As a black woman personally affected by gender inequalities, racism, and wage gaps, Adams’s initiative is one she deems a necessity. The entrepreneur describes how her long journey of navigating the work industry and facing inherent disadvantages made her “keenly aware of how [her] differences have not always been seen as assets.” Determined to create better opportunities for not only herself but her colleagues in similar positions. Adams set out to design a training program that would educate mass audiences about this prevalent issue and “develop gentle disruptors who knew how to use their influence to create change.”
The LREDI is a 30-hour-long certification program targeted towards C-Level executives, HR professionals, and organization workers. The curricular of the various courses all seek to equip participants with the strategies, practices, and resources needed to promote equal opportunities for all genders and races within the workplace and greater community. At the core of the program is the goal to enable equity for women in leadership, establish resources for financial support, and encourage people of all backgrounds to seek greater opportunities in workplaces.
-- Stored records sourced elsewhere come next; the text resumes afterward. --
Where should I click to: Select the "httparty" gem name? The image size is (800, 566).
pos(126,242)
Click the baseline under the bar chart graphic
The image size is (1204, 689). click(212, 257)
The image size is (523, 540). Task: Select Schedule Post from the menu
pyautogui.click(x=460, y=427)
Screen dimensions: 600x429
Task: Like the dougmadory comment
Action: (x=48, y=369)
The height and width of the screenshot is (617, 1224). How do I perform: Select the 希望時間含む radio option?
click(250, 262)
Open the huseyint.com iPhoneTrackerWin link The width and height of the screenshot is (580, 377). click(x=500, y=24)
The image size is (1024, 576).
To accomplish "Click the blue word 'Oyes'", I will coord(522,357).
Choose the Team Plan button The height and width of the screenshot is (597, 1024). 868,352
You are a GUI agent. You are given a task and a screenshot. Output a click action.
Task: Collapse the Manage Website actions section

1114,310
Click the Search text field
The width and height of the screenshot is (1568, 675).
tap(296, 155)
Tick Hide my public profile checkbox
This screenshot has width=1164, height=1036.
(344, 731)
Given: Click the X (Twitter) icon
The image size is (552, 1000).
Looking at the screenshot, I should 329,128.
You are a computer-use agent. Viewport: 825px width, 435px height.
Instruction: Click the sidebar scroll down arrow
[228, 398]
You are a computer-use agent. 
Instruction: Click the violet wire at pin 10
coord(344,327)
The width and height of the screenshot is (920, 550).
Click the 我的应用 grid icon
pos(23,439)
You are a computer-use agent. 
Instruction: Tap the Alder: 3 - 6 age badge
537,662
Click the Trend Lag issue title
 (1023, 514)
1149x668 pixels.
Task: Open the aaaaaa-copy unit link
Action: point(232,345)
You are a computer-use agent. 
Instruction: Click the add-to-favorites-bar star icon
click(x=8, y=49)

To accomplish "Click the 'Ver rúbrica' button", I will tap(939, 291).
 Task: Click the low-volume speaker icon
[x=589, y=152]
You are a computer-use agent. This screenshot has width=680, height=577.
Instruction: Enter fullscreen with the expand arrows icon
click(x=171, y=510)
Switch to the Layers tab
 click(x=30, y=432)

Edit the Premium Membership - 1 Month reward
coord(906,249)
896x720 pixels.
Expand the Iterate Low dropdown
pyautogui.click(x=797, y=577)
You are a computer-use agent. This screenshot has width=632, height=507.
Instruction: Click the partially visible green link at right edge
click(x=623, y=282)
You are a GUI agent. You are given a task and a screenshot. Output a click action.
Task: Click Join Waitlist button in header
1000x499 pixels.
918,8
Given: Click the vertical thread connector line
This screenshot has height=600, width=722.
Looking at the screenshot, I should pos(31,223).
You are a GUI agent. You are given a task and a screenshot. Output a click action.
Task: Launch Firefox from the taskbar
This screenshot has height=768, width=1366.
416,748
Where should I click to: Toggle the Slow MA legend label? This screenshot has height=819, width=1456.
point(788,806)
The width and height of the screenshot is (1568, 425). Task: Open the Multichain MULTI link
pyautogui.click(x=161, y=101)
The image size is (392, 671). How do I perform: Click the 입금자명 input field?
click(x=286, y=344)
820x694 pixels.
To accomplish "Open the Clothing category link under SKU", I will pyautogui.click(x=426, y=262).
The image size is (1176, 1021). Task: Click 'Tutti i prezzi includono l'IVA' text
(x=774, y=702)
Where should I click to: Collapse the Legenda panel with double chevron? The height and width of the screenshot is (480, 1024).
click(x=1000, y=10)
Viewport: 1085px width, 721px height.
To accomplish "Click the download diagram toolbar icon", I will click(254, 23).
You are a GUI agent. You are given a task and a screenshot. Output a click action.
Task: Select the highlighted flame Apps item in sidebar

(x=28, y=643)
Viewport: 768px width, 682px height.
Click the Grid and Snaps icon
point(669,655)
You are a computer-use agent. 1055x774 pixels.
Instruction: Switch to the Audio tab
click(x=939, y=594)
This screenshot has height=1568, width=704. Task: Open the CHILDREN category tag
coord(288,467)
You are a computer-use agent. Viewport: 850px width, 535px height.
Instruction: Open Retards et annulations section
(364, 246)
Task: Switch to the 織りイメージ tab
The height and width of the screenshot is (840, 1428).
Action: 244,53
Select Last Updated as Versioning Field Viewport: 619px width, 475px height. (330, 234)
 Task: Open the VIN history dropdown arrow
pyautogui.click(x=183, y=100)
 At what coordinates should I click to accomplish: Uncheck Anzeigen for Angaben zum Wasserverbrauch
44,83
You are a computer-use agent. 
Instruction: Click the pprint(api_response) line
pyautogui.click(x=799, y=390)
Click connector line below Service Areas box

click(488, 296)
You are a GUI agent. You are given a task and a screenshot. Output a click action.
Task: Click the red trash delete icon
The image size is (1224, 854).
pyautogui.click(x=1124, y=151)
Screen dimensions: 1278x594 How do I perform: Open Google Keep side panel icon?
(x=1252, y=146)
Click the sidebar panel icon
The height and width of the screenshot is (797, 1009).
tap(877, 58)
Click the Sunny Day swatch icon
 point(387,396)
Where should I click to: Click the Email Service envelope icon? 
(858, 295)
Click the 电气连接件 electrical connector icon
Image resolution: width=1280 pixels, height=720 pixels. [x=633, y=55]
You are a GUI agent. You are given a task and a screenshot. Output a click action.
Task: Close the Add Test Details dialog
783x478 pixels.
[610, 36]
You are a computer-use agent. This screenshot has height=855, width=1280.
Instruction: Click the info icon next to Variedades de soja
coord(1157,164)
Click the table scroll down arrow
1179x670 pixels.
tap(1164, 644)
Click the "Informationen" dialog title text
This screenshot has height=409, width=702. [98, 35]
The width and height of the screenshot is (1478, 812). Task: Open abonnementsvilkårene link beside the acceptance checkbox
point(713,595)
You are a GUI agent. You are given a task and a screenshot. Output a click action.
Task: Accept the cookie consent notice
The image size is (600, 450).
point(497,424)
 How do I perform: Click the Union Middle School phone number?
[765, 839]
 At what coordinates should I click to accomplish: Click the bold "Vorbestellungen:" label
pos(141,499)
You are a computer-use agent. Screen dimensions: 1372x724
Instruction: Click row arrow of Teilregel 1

The program is unique because of its partnership with Lenoir-Rhyne since most corporate inclusivity programs are not associated with or accepted by universities. Adams underwent a lengthy process of establishing a relationship with Lenoir-Rhyne and cultivating a curriculum that was flexible during the pandemic while continuing to provide higher education. Classes just recently started on Sept. 18th, with over 100 professionals signed up for the course.
Adams and her organization, the Aisha Adams Media Group, also began hosting the “Folding Chair” series last week, where panelists of diverse backgrounds have opportunities to speak on their experiences applying for work and the challenges they face as minorities within their industries.
Adams has high hopes for the success of the LREDI and her organization. “We are seeing equity advocates fully step into their role as change-makers,” she said. “These advocates know systems change is slow, but they are in for the long haul.” Above all, Adams expresses that she is most excited about the friendships and connections fostered by the programs and the future of inclusivity in communities across the world.